* [Supplied text]
Start of Block
Thank you. Operator, are you still with us?
The next question is from Justin Kim with Oppenheimer.
Hi, Robert and team good evening. I'll just ask maybe one question on MAPLE. As this study is sort of more important for answering clinical and commercial questions, and not necessarily regulatory ones, are there any specific populations that the team is hoping to treat and see the benefit of aficamten in and that may differ from SEQUOIA?
Well, I think that is the purpose of expanding the development program to include nHCM. And maybe I'll ask Stuart to comment, on how that complements the patient population in SEQUOIA.
He's asking about MAPLE.
I get it, but he's asking about expanding the patient population.
Right. So in SEQUOIA, we're studying patients who are generally, later in the natural history of the disease, most of them receiving background therapy for treatment of HCM. And we're considering targeting a patient population that is somewhat earlier, in the natural history of the disease. So those details will be discussed soon, but that's sort of the general strategy. Because strategically, we're interested as we mentioned in determining if aficamten, would be appropriate for first-line therapy, and potentially superior to the current standard of care of beta blocker treatment.
Go ahead Justin.
Maybe just as a follow-up to that -- I was just going to ask I mean is it right to think about MAPLE as maybe a setting where you hope myosin inhibition might be best optimized because you're sort of preserving uptick [ph] And that way you could show a benefit in a milder-disease patient?
I think in -- the question really is are beta blockers, if you use a cardiac myosin inhibitor are beta blockers helping or hindering the maximization of patient benefit? And so MAPLE is designed to help us answer that question. In terms of patient population, MAPLE as Stuart said will enroll patients potentially with somewhat less severe gradients a little earlier in their disease potentially.
If we're trying to enroll patients that are not on beta blockers you could imagine that patients naive to therapy might be patients, that get enrolled in MAPLE. But if you think of HCM, as a whole disease entity, you have patients like in SEQUOIA that represent those that have high gradients and represent one portion of the pie patients with nHCM, representing another portion of the pie and MAPLE patients kind of representing something in between, and including patients like those in SEQUOIA. And ultimately, the goal is to try and generate evidence in the whole pie and not just specific slices of it, so that there's really a rationale to use cardiac myosin inhibitors in patients with HCM and not specific subsets of HCM.
Okay. Thanks for taking the questions.
Sure. Thank you.
I'm showing no further questions at this time. I would now like to turn the conference back to Robert Blum for closing remarks.
Thank you Operator, and thanks to all of our participants on the teleconference today. Thank you for your continued support and interest in Cytokinetics. We're looking forward to keeping you abreast of our progress with regard, especially to aficamten, which is slated for quite a lot of news flow this year and a commitment around our investment spending that I think is very much in the interests of our shareholders. And with that, we'll keep you apprised of progress through the remainder of this year. Operator, with that we can now conclude the call. Thanks very much.
This concludes today's conference call. Thank you for participating. You may now disconnect.
End of Block
* [Data extracts]
Start of Block
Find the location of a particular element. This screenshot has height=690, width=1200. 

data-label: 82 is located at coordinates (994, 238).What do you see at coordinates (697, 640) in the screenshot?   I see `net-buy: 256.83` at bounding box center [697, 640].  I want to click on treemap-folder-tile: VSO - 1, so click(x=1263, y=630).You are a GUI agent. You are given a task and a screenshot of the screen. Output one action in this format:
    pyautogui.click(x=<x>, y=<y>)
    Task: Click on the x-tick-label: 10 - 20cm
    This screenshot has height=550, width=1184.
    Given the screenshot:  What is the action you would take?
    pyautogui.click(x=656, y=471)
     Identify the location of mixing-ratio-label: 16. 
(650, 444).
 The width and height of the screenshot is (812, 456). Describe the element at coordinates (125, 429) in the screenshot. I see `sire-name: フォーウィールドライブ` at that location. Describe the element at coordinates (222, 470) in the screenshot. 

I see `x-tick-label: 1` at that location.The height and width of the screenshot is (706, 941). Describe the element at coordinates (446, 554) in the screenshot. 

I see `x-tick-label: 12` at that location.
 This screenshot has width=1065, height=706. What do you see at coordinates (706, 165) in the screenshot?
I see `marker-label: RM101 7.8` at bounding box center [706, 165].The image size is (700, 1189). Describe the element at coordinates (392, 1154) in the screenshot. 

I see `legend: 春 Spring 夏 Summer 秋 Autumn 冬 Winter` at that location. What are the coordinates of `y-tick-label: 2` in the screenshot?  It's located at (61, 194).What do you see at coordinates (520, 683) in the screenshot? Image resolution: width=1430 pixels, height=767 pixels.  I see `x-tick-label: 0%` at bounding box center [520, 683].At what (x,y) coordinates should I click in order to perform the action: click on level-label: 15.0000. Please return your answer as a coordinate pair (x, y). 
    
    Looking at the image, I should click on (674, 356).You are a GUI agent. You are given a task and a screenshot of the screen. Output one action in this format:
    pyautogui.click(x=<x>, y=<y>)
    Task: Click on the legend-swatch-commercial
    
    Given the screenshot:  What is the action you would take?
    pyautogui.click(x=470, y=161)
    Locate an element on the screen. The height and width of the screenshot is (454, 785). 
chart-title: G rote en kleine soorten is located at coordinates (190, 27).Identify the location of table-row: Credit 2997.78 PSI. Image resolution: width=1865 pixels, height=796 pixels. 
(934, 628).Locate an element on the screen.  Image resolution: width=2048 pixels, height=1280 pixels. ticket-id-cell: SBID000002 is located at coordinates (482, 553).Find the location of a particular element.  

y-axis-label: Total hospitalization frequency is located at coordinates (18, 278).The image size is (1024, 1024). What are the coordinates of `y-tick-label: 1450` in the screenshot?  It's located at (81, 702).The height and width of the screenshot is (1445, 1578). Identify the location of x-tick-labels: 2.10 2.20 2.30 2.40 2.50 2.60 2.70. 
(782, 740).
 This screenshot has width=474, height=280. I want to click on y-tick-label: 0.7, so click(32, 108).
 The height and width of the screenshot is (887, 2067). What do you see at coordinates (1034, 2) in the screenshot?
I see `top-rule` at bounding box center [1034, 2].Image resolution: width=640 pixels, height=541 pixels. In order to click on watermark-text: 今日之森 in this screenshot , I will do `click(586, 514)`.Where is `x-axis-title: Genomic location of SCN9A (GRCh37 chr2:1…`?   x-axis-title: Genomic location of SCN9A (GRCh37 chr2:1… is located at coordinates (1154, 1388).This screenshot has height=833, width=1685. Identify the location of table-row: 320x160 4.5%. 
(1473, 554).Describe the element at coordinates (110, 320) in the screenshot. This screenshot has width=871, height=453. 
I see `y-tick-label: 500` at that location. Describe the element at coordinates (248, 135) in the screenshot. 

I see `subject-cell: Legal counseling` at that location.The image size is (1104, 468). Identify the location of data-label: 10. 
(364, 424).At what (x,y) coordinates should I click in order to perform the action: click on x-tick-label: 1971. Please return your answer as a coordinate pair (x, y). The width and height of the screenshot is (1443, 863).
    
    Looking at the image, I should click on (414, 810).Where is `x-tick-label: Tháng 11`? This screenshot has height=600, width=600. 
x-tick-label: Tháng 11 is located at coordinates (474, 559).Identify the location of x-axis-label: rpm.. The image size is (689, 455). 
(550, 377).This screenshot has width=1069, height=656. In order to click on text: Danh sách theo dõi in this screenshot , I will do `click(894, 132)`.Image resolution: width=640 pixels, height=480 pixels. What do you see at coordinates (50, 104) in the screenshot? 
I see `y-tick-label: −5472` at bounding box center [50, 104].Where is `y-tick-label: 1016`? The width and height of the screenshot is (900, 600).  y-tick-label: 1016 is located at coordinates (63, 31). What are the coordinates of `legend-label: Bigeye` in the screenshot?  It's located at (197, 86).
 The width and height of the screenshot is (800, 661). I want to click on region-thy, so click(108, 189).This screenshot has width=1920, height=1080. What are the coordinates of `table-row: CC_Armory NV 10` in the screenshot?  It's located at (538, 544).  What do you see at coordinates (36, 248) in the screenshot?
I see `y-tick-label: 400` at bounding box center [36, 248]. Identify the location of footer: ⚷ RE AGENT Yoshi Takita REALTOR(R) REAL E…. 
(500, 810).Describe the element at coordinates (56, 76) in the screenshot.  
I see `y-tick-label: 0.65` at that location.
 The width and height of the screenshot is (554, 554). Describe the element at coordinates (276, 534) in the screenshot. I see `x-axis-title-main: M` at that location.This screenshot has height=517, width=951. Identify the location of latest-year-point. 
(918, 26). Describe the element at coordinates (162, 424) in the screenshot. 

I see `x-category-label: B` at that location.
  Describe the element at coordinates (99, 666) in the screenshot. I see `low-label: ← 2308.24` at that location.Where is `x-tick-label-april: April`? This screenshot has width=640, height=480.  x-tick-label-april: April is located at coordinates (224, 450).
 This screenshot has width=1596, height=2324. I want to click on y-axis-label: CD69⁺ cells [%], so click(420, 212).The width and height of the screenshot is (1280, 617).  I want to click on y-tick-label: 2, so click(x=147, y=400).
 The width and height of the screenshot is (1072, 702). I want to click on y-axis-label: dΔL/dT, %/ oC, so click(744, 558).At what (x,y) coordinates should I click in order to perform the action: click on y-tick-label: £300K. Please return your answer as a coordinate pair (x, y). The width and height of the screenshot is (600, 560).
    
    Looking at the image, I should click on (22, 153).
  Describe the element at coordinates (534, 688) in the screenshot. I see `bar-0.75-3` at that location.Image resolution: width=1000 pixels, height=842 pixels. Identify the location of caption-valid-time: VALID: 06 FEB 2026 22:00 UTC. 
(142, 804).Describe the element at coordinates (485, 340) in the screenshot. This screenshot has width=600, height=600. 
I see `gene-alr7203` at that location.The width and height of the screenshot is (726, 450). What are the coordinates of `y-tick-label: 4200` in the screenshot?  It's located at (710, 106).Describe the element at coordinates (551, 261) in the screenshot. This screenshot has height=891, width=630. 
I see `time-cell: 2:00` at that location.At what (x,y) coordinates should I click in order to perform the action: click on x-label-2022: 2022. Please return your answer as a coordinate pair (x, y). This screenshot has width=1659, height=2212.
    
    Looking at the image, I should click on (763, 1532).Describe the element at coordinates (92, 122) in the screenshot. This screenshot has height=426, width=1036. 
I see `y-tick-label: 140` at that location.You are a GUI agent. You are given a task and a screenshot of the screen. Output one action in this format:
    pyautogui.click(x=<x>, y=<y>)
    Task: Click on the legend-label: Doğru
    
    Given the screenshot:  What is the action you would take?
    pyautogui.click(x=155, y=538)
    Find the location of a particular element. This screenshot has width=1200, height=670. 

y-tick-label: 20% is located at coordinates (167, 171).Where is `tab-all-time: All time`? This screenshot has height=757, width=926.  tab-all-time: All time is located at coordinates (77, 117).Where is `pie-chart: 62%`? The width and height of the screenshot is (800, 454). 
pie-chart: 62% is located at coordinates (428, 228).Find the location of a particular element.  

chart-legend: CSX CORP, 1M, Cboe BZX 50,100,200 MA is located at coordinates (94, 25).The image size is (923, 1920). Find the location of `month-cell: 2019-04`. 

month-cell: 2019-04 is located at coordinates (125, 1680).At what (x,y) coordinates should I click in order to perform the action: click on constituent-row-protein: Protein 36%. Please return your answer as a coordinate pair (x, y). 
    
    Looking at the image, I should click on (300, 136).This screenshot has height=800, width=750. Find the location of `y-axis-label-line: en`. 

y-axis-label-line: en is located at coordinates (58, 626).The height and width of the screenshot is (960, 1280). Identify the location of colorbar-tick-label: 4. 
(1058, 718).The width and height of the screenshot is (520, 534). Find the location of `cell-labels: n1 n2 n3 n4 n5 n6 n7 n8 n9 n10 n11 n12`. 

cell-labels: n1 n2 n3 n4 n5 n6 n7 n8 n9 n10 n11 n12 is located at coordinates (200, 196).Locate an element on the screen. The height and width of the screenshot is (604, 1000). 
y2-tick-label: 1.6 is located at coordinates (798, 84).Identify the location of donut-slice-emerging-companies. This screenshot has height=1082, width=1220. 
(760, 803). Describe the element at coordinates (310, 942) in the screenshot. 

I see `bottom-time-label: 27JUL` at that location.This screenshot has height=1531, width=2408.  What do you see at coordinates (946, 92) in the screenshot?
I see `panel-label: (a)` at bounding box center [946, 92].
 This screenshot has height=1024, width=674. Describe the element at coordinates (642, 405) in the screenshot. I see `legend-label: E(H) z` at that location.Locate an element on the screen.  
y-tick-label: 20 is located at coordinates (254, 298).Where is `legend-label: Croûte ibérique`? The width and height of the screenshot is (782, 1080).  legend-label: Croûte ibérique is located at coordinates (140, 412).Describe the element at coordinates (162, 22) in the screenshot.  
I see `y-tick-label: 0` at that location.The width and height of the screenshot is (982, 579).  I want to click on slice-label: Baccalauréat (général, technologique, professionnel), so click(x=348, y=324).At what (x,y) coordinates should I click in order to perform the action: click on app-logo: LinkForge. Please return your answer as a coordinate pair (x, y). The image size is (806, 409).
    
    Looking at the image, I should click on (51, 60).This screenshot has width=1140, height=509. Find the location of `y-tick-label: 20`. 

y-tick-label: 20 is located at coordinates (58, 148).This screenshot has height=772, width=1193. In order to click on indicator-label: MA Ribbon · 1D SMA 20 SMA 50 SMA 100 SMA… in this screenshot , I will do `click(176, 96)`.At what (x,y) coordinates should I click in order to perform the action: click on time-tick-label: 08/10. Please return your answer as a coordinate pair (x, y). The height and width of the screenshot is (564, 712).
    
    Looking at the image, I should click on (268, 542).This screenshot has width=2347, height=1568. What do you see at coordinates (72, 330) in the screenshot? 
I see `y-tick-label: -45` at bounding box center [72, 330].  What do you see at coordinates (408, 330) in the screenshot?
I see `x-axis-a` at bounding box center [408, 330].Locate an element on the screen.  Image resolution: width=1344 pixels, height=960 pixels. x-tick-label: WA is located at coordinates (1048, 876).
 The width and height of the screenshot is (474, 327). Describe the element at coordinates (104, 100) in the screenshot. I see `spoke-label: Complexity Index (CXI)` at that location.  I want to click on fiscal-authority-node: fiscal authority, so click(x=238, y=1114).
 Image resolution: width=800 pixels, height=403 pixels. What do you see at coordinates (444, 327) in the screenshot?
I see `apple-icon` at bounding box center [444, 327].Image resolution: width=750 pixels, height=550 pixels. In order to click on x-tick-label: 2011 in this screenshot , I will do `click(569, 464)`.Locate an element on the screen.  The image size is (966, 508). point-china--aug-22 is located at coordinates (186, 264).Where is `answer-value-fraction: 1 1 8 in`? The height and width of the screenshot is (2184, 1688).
End of Block
* [Required work] Edit the call transcript from "Sure. Thank you." up to and including "Thanks very much." so that "teleconference" becomes "conference call", and give that passage in full.

* [Answer to this exercise]
Sure. Thank you.
I'm showing no further questions at this time. I would now like to turn the conference back to Robert Blum for closing remarks.
Thank you Operator, and thanks to all of our participants on the conference call today. Thank you for your continued support and interest in Cytokinetics. We're looking forward to keeping you abreast of our progress with regard, especially to aficamten, which is slated for quite a lot of news flow this year and a commitment around our investment spending that I think is very much in the interests of our shareholders. And with that, we'll keep you apprised of progress through the remainder of this year. Operator, with that we can now conclude the call. Thanks very much.